The good news is that just because an equity instrument is a “security” does not necessarily mean registration is required. The federal securities laws provide for several registration exemptions depending on the nature of the security or the nature of the transaction in which a security is sold. Equity securities in a company generally do not qualify for any of the security-specific exemptions. Instead, most issuers of equity securities must look to the transaction-specific exemptions. The most common exemption is Section 4(2) of the 1933 Act, which exempts transactions by an issuer not involving a “public offering.” Factors examined in determining whether a Section 4(2) exemption is available include (1) the number of offerees, (2) the pre-existing relationship of the offerees to each other and the issuer, (3) the number of units offered, (4) the size of the offering, (5) the manner of offering, (6) the information disclosure or access involved, (7) offeree sophistication, and (8) the absence of redistribution of the securities.

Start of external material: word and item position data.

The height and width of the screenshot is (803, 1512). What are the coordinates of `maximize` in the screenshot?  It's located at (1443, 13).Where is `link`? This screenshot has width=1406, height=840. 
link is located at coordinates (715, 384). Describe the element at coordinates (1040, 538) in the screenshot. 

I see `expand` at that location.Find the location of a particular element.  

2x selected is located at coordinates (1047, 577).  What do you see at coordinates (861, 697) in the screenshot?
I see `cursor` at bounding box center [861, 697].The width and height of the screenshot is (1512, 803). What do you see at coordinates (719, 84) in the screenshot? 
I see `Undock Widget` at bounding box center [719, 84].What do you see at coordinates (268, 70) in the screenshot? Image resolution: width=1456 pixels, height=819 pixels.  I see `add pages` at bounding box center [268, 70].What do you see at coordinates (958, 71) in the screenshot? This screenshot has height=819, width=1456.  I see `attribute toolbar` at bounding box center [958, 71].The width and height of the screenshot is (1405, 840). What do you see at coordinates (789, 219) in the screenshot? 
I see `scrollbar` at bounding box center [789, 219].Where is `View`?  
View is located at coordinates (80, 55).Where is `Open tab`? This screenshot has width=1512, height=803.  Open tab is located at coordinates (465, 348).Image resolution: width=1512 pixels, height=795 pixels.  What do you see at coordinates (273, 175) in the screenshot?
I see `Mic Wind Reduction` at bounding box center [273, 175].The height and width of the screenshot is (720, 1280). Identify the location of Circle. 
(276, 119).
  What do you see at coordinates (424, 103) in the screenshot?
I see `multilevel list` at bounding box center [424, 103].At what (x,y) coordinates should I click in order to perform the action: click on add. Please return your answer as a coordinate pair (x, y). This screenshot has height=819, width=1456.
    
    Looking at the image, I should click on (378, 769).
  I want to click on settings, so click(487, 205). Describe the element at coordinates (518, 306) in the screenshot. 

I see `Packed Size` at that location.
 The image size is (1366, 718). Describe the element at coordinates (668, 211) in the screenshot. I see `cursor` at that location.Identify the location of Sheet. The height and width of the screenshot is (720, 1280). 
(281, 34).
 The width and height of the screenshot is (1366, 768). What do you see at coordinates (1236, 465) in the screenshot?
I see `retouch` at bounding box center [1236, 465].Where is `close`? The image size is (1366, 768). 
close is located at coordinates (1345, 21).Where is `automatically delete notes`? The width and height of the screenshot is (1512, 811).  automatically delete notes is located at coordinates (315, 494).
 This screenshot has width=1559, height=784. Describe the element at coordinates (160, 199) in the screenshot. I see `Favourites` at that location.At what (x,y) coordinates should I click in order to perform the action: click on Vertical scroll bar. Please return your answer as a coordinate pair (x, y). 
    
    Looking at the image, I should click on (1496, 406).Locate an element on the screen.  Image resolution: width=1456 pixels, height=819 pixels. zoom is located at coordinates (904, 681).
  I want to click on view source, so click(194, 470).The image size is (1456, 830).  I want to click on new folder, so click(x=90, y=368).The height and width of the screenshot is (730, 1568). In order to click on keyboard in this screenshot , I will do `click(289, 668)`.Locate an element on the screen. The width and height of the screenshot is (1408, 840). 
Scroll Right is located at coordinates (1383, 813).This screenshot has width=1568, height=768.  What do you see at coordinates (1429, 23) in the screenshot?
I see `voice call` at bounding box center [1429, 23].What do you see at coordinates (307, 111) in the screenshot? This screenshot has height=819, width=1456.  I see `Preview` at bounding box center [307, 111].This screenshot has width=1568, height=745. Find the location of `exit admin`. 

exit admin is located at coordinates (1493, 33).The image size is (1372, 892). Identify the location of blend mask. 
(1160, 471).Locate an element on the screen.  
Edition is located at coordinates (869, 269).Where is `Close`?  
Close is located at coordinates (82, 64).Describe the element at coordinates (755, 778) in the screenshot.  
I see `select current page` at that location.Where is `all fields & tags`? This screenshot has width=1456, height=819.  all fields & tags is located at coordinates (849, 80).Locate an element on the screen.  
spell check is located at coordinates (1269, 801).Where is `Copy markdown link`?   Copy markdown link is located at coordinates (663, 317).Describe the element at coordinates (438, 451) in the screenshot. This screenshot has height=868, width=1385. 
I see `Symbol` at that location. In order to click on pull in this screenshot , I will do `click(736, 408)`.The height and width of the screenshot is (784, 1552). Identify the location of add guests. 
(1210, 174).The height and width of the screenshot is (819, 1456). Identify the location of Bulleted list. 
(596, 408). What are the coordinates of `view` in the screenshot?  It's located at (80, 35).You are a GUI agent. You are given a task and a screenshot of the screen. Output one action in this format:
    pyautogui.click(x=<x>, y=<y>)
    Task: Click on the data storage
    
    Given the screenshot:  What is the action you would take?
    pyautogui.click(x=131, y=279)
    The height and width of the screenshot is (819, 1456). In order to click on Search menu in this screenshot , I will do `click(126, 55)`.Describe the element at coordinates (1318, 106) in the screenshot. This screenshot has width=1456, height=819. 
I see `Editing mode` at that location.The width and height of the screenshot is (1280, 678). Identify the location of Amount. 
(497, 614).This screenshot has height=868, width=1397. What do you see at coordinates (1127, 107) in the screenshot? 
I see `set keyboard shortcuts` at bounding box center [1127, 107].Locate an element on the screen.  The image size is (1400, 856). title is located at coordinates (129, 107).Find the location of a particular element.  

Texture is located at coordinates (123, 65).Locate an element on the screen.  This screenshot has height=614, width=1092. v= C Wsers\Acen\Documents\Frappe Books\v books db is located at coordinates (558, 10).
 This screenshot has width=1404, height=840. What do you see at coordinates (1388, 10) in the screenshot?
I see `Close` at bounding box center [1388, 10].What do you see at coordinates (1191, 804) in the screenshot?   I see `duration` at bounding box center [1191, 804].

Unfortunately, this exemption does not always have clear, specific guidelines for determining whether it applies. The sale of equity on a one-off basis to your father, who is the chief executive officer of a major securities brokerage firm, is unlikely to be a “public offering.” On the other hand, buying an infomercial on late night cable television and hawking stock to anyone who calls your 800 number is a problem. In between those ends of the spectrum, things can be confusing. To bring some clarity to the issue, the SEC has over the years issued specific safe- harbor exemption rules. Among other things, these rules include limits on the aggregate amount of equity that may be issued and describe the types of investors who may be involved depending on their wealth and financial sophistication.
Prospective issuers of securities must also consider the laws, rules and regulations in each state where securities are offered or sold. Most states have laws that are similar to the federal scheme, though it is important to carefully review and consider the individual state laws as there may be important differences.
Another over-arching consideration when soliciting investments from your friends and family are the general anti-fraud laws. Both the federal securities laws and most state securities laws impose liability on any person who offers or sells any security where there is fraud, an untrue statement of material fact, or an omission to state a material fact necessary to make statements not misleading. This standard applies to all offerings of securities, both public and exempt private offerings.
If all of this is making your head spin, you are not alone. A careful securities analysis can be costly and time-consuming, and thus you may be tempted to skip this step during early stage fundraising efforts. This can be a costly mistake. Remedies for breaching federal and state securities laws include, among other things, (1) rescission of the purchase, (2) an injunction on the offering, (3) damages, and (4) government fines. In addition, improperly documented and conducted securities offerings can hamper future capital raises with funds or other institutional investors when the stakes are higher.